Given instruction:
Reproduce word for word the passage of the Droneport interview below, from "Among the teams" up to and including "your compressed-earth DuraBric?".

Page:
------------------------------------
Among the teams that developed the Droneport, LafargeHolcim was responsible for the compressed-earth Durabrics which, combined with traditional fired clay tiles, were used to build the first prototypes. Ivan Serclérat, Technical Support Manager at the LafargeHolcim Research Centre, explains the challenges they faced.
L’Architecture d’Aujourd’hui: What were the initial objectives for your compressed-earth DuraBric?
Ivan Serclérat: The goal was to develop an affordable and ecological solution. When I say “develop”, we didn’t actually invent anything, it’s a technology that has been around for a long time, particularly in Latin America. We just added a bit more science, and a more global vision thanks to the size of the group and the diversity of its know- how, which allowed us to bring added value to the whole chain of production. We developed the soil analysis so that you can get the right mix, as well as the compression technique, we looked at which were the best production methods, and also optimized the construction system – roofing, foundations, dealing with damp, building design, construction management, etc.
------------------------------------
Stored items
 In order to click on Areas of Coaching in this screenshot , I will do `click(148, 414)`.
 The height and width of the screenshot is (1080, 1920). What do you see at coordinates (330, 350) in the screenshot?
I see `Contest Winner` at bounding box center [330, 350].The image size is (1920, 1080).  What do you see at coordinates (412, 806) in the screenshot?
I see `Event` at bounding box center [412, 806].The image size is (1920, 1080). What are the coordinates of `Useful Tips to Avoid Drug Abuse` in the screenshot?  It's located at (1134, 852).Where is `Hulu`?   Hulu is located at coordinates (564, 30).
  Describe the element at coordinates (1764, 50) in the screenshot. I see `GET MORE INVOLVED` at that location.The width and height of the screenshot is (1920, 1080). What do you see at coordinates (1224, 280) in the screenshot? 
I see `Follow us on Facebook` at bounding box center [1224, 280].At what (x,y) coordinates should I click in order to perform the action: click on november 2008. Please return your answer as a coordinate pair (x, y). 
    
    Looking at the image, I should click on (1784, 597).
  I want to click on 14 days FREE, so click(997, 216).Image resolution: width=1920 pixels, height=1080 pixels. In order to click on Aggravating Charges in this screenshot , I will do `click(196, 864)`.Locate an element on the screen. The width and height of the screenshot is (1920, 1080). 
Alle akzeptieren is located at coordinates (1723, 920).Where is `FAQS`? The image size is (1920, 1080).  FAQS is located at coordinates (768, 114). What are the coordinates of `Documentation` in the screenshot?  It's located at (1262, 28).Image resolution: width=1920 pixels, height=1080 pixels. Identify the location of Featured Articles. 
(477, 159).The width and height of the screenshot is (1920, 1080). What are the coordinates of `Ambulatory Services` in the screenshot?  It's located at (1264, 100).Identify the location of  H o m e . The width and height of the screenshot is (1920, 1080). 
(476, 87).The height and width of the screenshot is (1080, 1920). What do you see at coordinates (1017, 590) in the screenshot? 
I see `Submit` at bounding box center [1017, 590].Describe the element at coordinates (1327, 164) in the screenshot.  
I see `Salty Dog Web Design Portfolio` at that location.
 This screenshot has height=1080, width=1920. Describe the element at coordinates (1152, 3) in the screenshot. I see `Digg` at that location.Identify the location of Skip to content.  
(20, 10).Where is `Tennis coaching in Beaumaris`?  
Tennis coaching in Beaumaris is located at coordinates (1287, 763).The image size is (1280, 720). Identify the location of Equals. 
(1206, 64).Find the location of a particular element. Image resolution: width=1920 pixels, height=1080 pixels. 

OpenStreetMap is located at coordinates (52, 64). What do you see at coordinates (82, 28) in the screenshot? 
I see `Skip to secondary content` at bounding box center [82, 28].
------------------------------------
Result of this task:
Among the teams that developed the Droneport, LafargeHolcim was responsible for the compressed-earth Durabrics which, combined with traditional fired clay tiles, were used to build the first prototypes. Ivan Serclérat, Technical Support Manager at the LafargeHolcim Research Centre, explains the challenges they faced.
L’Architecture d’Aujourd’hui: What were the initial objectives for your compressed-earth DuraBric?